La macabra operación funciona, según las ONG, gracias a la política interna de las fuerzas militares, que premia con recompensas y otros beneficios a los soldados y oficiales que muestren resultados en sus operaciones. Las bajas de miembros de grupos irregulares son denominadas “positivos” y estos “son el rasero para medir la efectividad en las zonas de orden público”.
A la denuncia sobre las motivaciones de lucro que habría detrás de las muertes de jóvenes se suman las noticias de medios locales según las cuales por lo menos 20 miembros de la fuerza pública fueron condenados la semana pasada por “falsos positivos” en los que perdieron la vida 15 campesinos de diversas regiones del país, presentados inicialmente como integrantes de grupos irregulares.

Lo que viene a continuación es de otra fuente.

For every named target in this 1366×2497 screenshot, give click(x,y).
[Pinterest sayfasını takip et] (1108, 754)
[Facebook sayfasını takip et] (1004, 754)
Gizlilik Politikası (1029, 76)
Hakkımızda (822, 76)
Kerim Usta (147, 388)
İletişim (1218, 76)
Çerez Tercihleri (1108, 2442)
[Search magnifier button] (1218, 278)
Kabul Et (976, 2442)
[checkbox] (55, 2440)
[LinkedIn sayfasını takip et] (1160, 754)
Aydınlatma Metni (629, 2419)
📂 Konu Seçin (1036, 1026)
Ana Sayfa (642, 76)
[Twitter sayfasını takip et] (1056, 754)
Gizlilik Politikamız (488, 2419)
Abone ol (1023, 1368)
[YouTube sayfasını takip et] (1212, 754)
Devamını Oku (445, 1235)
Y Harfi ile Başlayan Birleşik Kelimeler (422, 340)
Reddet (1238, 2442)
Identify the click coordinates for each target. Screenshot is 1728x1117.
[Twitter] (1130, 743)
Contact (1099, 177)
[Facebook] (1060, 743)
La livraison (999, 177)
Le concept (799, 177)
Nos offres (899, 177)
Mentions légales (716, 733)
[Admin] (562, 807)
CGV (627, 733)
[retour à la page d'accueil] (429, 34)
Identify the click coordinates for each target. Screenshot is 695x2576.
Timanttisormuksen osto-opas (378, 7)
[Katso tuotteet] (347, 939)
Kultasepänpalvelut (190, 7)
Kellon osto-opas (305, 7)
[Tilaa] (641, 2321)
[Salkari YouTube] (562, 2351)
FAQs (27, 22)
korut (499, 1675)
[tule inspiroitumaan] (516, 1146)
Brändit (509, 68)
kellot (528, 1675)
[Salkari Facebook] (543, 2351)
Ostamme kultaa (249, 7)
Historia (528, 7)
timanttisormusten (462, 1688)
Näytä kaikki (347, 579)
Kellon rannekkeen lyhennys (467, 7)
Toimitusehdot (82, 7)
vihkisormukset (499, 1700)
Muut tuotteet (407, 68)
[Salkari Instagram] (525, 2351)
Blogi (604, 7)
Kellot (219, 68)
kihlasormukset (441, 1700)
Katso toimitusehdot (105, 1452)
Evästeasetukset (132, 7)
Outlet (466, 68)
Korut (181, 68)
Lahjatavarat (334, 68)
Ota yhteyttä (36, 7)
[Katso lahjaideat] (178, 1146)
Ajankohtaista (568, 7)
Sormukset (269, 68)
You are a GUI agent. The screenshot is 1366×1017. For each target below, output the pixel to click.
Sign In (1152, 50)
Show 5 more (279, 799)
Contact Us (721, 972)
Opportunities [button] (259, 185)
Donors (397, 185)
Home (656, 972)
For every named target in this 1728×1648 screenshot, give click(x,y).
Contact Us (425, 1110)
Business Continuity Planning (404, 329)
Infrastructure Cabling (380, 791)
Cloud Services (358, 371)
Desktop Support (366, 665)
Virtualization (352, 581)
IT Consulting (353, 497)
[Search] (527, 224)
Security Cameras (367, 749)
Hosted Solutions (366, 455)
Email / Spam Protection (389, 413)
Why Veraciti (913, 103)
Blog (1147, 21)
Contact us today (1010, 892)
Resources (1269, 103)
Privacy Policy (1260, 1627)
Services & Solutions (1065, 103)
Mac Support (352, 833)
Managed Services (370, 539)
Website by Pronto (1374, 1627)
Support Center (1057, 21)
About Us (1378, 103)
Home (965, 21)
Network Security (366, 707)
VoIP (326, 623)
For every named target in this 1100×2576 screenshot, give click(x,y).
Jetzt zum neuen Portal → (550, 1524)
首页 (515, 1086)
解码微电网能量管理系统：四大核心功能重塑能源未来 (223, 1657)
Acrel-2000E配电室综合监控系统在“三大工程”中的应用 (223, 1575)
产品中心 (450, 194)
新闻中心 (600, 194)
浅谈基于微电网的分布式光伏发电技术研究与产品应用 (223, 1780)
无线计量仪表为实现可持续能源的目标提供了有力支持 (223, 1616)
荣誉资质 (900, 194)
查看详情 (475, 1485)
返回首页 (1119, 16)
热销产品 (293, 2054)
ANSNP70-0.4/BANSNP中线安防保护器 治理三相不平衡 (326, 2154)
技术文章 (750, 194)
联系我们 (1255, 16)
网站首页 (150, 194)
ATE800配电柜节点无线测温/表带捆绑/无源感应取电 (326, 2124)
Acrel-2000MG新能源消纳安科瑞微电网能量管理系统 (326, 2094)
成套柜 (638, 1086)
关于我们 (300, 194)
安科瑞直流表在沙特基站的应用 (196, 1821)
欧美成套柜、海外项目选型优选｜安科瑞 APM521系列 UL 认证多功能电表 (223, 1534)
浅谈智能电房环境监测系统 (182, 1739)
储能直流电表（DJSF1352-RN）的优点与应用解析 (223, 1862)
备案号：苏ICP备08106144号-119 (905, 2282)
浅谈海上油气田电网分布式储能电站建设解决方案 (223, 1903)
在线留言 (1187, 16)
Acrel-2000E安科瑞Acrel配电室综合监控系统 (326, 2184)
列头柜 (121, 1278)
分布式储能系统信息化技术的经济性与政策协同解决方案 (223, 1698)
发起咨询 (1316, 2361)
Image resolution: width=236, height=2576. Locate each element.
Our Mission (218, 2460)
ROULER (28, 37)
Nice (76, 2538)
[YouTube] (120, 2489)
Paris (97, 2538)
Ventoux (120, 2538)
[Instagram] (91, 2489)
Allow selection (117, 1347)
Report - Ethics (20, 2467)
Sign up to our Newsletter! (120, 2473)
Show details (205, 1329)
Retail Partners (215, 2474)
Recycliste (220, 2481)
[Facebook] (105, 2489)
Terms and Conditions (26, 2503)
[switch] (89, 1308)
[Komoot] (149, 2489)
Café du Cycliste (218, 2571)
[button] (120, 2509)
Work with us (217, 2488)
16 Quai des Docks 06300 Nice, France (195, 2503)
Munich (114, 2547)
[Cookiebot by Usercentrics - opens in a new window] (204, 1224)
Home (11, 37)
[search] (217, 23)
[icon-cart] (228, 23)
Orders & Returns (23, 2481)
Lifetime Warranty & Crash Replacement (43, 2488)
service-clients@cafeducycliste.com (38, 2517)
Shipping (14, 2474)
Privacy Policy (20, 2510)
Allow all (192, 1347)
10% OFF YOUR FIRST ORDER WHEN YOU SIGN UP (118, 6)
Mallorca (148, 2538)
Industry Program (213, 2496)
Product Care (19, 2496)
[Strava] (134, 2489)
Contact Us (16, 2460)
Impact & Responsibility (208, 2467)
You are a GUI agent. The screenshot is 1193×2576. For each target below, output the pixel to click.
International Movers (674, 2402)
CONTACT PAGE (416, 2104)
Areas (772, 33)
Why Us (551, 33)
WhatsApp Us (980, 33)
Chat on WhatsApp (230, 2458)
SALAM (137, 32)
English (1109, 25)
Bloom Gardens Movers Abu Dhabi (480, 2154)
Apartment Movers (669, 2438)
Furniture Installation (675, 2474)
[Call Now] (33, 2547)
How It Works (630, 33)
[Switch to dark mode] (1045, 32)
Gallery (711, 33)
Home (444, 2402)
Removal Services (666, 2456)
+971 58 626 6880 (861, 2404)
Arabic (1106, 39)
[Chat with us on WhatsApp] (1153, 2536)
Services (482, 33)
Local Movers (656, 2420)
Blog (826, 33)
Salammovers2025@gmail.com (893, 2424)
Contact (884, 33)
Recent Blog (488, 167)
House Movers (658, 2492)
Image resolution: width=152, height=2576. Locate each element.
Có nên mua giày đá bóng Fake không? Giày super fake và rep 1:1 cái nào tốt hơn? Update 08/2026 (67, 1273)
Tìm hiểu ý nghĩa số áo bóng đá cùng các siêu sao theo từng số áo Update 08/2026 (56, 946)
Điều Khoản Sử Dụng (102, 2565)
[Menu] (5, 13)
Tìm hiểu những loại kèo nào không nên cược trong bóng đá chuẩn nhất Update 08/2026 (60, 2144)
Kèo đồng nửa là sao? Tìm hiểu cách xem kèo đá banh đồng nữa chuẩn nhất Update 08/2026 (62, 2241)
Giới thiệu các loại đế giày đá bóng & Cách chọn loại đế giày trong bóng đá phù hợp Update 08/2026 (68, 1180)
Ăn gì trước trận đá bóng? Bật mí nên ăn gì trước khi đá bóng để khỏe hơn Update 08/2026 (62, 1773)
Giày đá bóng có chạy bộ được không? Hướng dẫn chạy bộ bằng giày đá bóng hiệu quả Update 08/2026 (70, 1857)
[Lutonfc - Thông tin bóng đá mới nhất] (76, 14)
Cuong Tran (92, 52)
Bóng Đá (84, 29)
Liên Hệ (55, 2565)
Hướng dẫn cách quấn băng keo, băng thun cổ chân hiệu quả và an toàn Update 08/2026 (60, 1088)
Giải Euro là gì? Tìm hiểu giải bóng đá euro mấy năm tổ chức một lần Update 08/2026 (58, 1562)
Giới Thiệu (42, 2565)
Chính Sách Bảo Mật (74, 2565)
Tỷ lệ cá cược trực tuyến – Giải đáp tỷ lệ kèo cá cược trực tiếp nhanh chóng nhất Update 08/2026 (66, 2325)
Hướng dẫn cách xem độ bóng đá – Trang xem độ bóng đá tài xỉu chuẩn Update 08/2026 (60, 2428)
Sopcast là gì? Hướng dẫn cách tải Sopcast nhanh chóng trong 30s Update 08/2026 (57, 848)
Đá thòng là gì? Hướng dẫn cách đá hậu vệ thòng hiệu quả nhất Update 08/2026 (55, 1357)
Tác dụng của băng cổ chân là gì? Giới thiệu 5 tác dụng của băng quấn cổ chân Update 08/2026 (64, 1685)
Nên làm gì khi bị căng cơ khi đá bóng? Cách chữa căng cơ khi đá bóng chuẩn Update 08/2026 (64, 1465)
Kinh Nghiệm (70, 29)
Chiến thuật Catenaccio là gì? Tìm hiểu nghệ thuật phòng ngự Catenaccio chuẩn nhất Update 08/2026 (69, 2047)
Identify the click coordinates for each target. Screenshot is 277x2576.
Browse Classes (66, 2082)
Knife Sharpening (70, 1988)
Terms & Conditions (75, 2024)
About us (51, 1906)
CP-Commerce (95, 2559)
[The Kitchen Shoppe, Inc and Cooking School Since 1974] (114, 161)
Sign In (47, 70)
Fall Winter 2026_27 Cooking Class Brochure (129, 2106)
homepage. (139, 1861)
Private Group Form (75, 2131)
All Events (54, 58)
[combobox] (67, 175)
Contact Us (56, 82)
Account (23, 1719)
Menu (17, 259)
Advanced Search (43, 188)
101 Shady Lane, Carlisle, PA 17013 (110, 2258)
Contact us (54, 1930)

Mientras la fiscalía general sigue las investigaciones, en Soacha todavía reina la oscuridad. Muy pocos creen que se vaya a hacer justicia “mucho menos con las amenazas que nos han hecho llegar para que guardemos silencio. Yo le he dicho a mi mamá que sigamos buscando la verdad pero ella me responde que ya perdió un hijo y no quiere vernos muertos a los que quedamos”, dice el hermano de una de las víctimas, mi único testigo, no sin advertir, al terminar su frase, que no quiere ver su nombre publicado en la prensa.